Publication date: 10th April 2024
All solid-state chemistry is considered as the next generation Li-ion battery technology promising significant enhancement in energy and power densities. However, it faces challenges of interfacial instability and relatively lower ionic conductivity of solid electrolyte, which has hindered the realization of promising benefits of this technology. Unlike the liquid electrolytes, which can accommodate large magnitudes of strain arising from reversible Li (de)intercalation of active material, interfaces in solid state batteries faces electrochemical induced stresses. Additionally, undesirable reactions at the interfaces which necessitates volume change could also potentially induces stresses. The magnitudes of these stresses could go as high as 10s of GPa. [1] These stresses, hence the induced lattice strain can be thought to be a factor in controlling local Li-ion mobility. The mechanical coupling of ion transport is relatively widely known in solid oxide fuel cells (SOFCs) community pertaining to oxygen ion conductors, where 4 % strain is known to induce conductivity change by almost 4 orders of magnitude. [2] However, it is relatively new for solid Li-ion conductors with a few earlier studies. [3], [4], [5], [6], [7] In this study, we introduce a custom 3-point bending setup to characterize the strain dependent electrochemical impedance spectroscopy with model lithium phosphorous oxynitride (LiPON) solid electrolyte. This approach allows us to separate the strain effects and quantify the Li-ion conductivity dependency on strain. The study shows that the conductivity of LiPON enhances by up to ~15 % with only ~0.4 % tensile strain. This is remarkable because, given the elastic constant of LiPON of ~77 GPa [8], and interfaces in solid state cells could experience local tensile stresses as of the order of >3 GPa [1], this means that strain of even >4% becomes relevant for LiPON. With addition of the fact that for typical ion conductors’ ionic conductivity could experience an exponential dependence on the strain [9], we could expect much larger local Li-ion conductivity modulation at the interfaces of all solid-state batteries utilizing LiPON as solid electrolyte.
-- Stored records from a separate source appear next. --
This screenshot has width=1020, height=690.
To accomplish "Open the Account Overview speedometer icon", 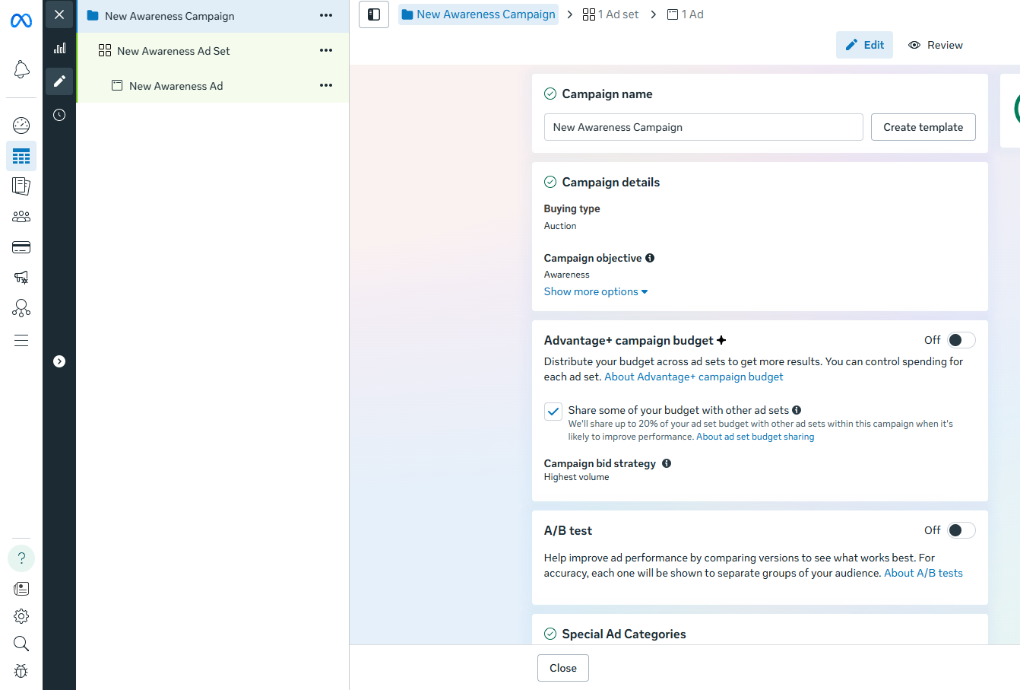I will (21, 125).
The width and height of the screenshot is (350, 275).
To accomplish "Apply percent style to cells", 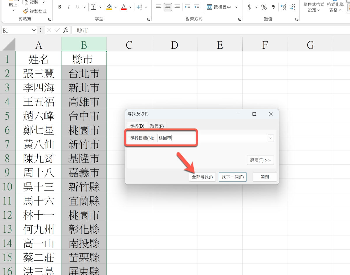I will 264,7.
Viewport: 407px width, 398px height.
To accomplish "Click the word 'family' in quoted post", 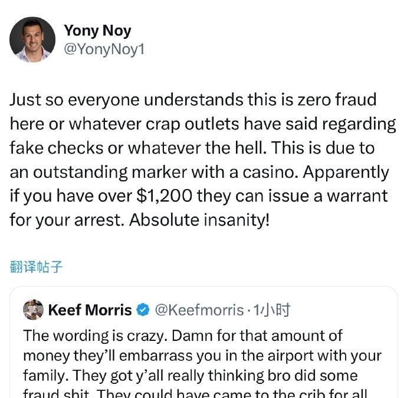I will pos(43,376).
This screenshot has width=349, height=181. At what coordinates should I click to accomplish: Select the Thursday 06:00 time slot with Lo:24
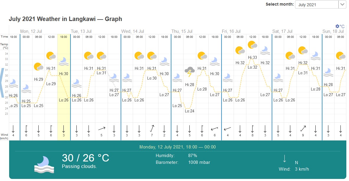pyautogui.click(x=190, y=87)
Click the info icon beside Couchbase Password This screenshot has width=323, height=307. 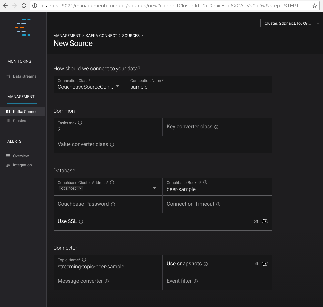pyautogui.click(x=113, y=204)

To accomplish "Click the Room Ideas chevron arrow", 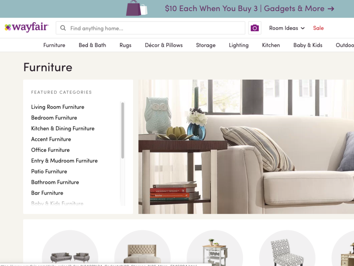I will pos(303,28).
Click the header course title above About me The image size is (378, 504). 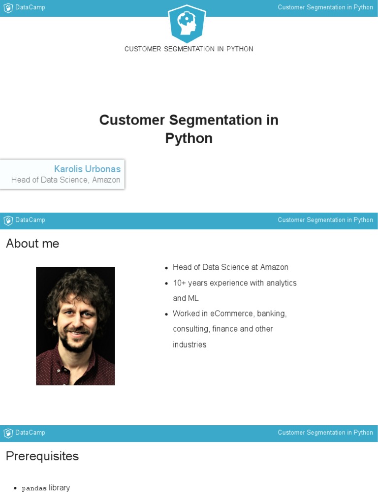(x=325, y=220)
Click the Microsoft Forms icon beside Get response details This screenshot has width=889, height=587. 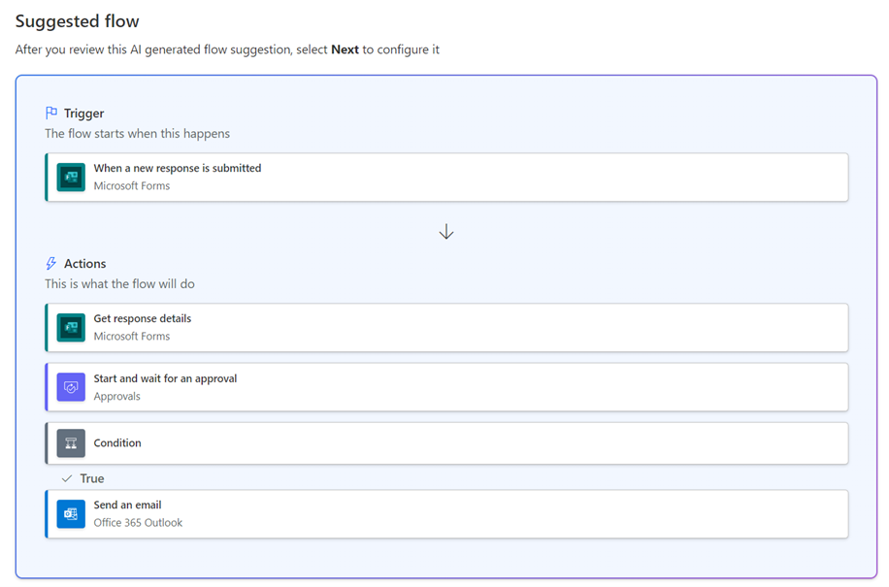pos(71,327)
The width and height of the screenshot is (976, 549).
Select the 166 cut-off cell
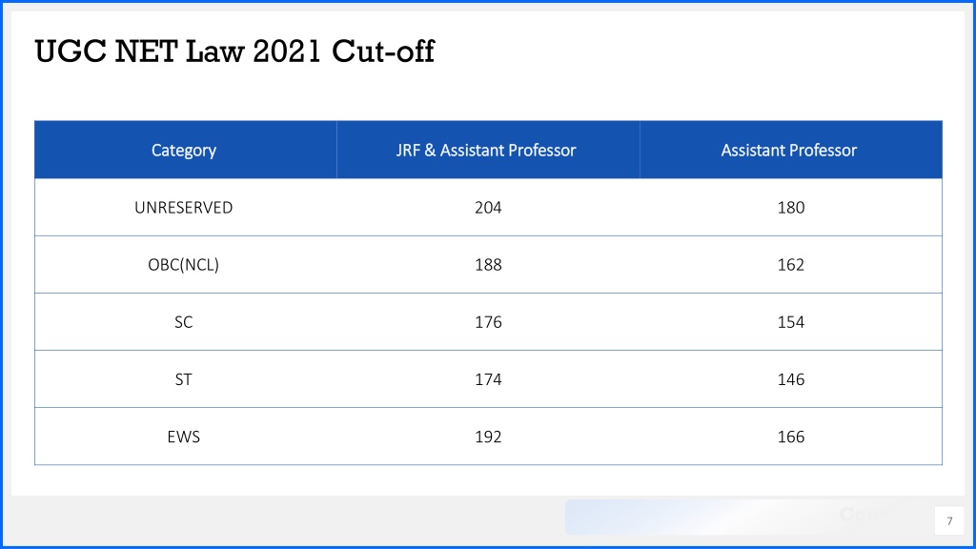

The work is supported by the Mechano-Chemical Understanding of Solid Ion Conductors, an Energy Frontier Research Center funded by the U.S. Department of Energy, Office of Science, Office of Basic Energy Science, contact DE-SC0023438. This work was carried out in part through the use of MIT.nano's facilities. We would also like to acknowledge Yen-Ting Chi and Andrew I Ryan for helpful feedback for designing the experiment platform.